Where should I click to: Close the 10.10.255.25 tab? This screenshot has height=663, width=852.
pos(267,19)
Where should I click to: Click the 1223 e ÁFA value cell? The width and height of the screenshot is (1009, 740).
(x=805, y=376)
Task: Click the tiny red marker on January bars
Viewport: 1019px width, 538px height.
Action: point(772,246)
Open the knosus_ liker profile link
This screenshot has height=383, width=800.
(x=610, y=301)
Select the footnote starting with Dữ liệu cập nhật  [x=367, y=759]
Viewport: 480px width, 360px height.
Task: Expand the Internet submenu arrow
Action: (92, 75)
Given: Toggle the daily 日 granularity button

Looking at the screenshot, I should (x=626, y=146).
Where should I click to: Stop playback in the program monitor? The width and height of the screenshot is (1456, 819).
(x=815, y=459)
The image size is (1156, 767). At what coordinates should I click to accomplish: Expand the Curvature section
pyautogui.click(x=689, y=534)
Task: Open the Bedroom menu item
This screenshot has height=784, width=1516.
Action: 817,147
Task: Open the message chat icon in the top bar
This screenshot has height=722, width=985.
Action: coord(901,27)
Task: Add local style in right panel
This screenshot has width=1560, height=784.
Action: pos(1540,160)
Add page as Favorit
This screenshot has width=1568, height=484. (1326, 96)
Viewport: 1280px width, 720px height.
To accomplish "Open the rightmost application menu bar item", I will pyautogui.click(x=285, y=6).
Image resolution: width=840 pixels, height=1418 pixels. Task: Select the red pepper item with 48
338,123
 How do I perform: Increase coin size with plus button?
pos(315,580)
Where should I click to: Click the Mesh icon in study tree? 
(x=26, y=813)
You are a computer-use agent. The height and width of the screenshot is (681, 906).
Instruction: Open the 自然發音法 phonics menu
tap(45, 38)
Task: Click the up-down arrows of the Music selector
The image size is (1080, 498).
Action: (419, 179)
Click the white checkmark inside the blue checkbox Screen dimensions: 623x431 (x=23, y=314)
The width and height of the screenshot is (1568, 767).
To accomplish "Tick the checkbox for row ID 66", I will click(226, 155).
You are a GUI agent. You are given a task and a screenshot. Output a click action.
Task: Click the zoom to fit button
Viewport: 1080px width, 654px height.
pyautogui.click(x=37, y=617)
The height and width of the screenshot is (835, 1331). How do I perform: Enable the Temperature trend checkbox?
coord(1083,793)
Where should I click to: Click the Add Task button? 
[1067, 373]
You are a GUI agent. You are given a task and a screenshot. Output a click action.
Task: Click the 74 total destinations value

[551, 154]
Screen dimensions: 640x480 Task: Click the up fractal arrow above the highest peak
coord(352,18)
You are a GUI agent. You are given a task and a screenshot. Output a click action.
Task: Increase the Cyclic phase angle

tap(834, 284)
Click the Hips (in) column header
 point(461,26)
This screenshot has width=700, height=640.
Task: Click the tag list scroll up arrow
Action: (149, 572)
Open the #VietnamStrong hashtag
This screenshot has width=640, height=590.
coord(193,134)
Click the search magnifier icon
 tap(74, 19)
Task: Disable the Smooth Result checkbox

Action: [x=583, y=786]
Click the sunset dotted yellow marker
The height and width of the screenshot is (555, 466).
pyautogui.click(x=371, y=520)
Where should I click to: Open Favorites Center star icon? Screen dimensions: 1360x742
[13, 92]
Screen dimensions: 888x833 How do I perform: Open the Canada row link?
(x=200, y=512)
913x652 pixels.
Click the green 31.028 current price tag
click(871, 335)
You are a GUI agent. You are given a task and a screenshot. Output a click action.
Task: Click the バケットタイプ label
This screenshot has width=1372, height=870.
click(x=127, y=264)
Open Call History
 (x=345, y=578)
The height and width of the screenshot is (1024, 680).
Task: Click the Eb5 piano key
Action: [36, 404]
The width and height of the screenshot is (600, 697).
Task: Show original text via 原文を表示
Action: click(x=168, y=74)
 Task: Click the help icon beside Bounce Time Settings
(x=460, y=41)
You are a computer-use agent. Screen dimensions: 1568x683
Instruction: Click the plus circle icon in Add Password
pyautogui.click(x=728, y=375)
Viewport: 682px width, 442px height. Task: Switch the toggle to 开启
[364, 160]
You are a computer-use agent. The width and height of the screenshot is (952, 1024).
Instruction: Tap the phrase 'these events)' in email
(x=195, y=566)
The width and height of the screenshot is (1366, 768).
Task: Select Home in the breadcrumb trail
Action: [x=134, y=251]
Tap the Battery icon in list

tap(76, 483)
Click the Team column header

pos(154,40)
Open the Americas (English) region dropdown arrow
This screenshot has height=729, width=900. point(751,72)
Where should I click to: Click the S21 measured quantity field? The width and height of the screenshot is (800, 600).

● WORK TASK: Every line above in which the word "computer" occurs is to be copied.

● THE ANSWER:
You are a computer-use agent. The height and width of the screenshot is (681, 906).
You are a computer-use agent. Screen dimensions: 1568x683
You are a computer-use agent. The width and height of the screenshot is (952, 1024).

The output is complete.